At an Applebee’s in Bend, Ore., managers regularly forced Mike Swisher and his coworkers to work off the clock without pay. When he went to the Northwest Workers’ Justice Project for help, he discovered that among the paperwork required for the job they had signed an arbitration clause banning class actions. Thus the employees have been unable to recover any of the pay they are owed and Applebee’s has not been held accountable for the wage theft.
Mike is not alone: 93% of the workers who sign forced arbitration clauses don’t realize they are giving up their right to sue, the Center for Popular Democracy found.
Amy, an immigrant from Vietnam who does manicures and fingernails, was paid below the minimum wage for working 11 hours a day, seven days a week in suburban Seattle. She often saw a manager inappropriately touching her coworkers. Construction worker Carlos Jiménez suffered wage theft totaling $10,000 in Queens, N.Y.
Mike, Amy and Carlos are among the many workers whose stories of unremedied injustice were collected by the center.
60 Million Banned from Courts
Forced arbitration regimes already ban 60 million U.S. workers from protecting their employment rights through the judicial system. The practice is more prevalent in low-paid jobs, with an estimated two thirds of low-wage employers blocking the courthouse doors. The industries that use such tools to deny justice disproportionately employ women and African-Americans.
With the deck stacked against them, an estimated 98% of workers who would otherwise go to court give up the effort when their only option is forced individual arbitration, according to the report. In the banned class and collective actions, workers aggregate their claims and make litigation cost-effective, and under union contracts, management is often required to bear half the cost, but individual arbitration cases and lawsuits are unrealistic for most working people.
Corporate use of forced arbitration combines with cutbacks at enforcement agencies to severely erode workers’ rights. Budget cuts have left state and federal worker protection agencies that deal with race and gender discrimination, safety abuses and wage and hour violations underfunded and understaffed.

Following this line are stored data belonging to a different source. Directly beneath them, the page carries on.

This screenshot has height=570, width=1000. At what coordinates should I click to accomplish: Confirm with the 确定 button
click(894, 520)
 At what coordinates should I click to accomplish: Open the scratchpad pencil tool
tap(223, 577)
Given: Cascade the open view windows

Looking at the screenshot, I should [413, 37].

Enforcement divisions of the U.S. Labor Dept. lost $9.6 million in the last seven years alone during a time when the number of workers they are responsible for grew by 13 percent. The number of workers per federal wage and hour inspector has climbed to 175,000, more than double the ratio in the 1970s. Employees per safety and health compliance officer tripled.

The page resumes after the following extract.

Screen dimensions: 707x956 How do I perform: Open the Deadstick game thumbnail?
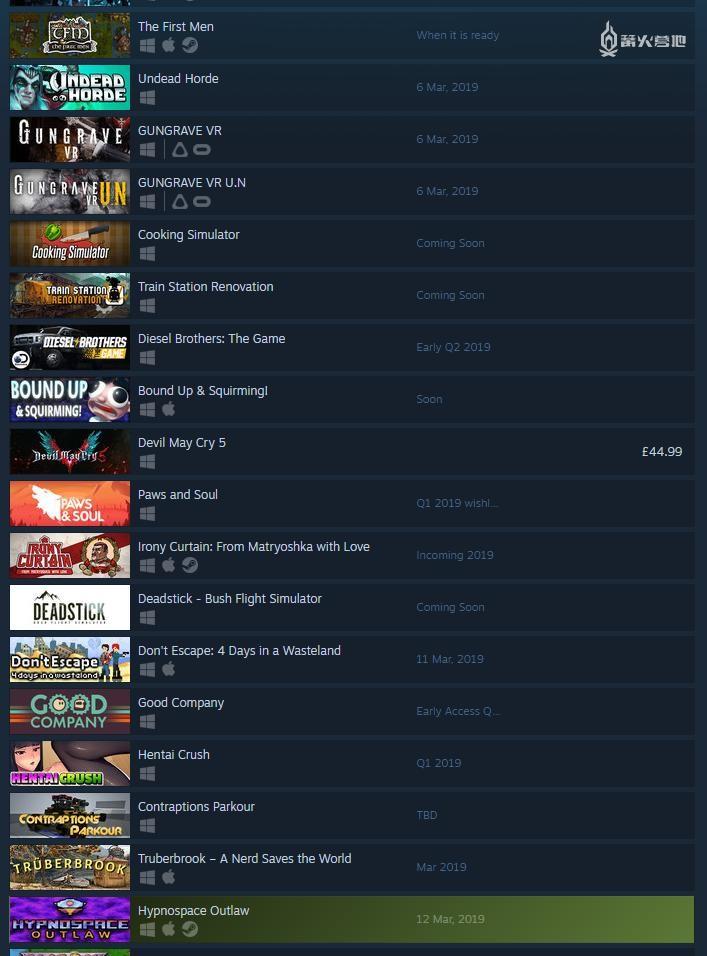[x=70, y=607]
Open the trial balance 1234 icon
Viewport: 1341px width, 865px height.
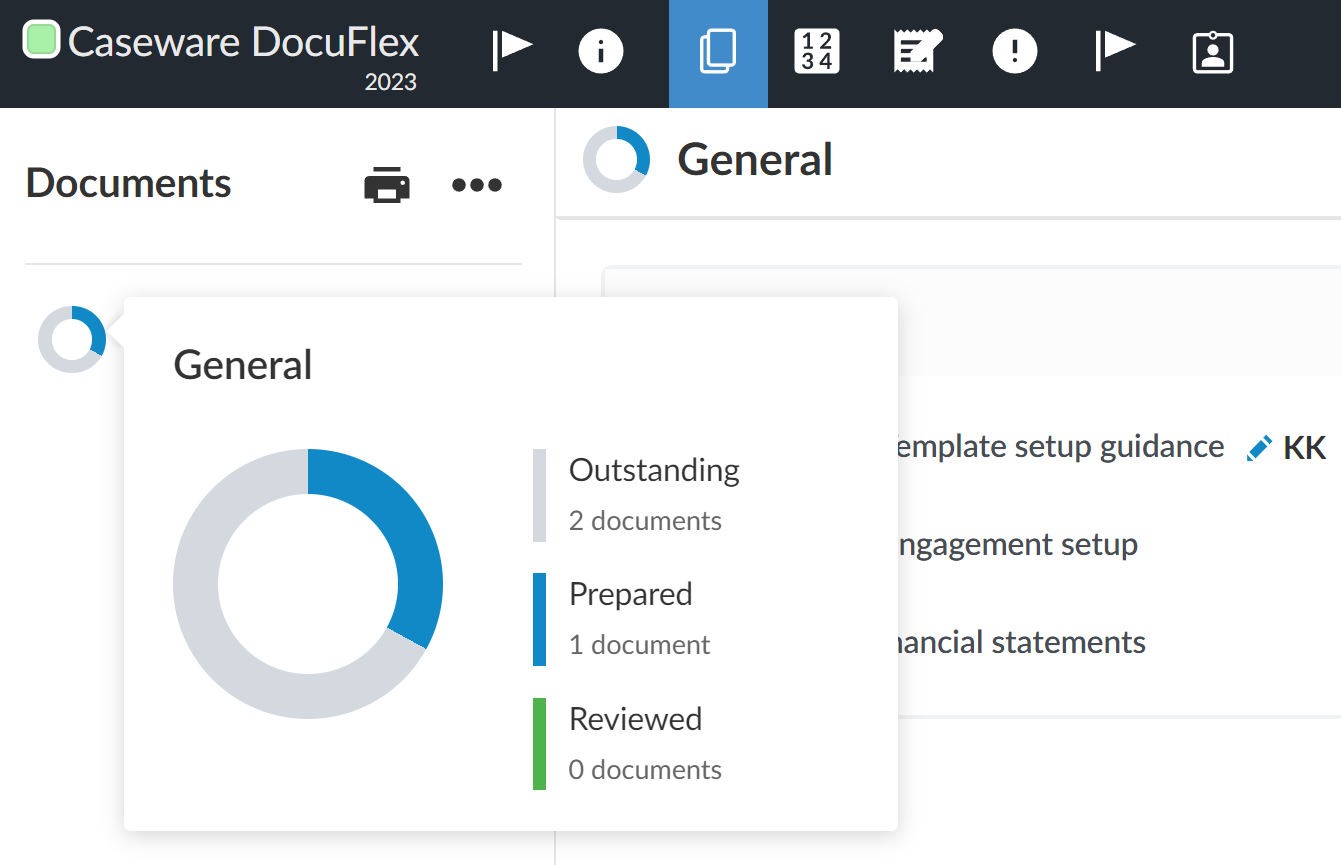pos(816,51)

Fightback legislation to override Epic Systems has been introduced in the House of Representatives by Hank Johnson, a Georgia Democrat. Sen. Richard Blumenthal, a Connecticut Democrat, introduced a companion Senate bill.
The Restoring Justice for Workers Act would prohibit mandatory arbitration and class action waivers in labor disputes and the Forced Arbitration Repeal Act would eliminate the clauses in employment, consumer and civil rights cases. Neither bill is likely to pass the Senate, however, and even if it did the White House would be opposed.
State “whistleblower enforcement laws” introduced in Oregon, Washington, New York, Vermont, Massachusetts and Maine and modeled on California’s Private Attorney General Act would let workers sue law-breaking employers on behalf of the state and all injured employees, even if they are covered by forced arbitration clauses, with penalty proceeds split between workers and underfunded state enforcement agencies.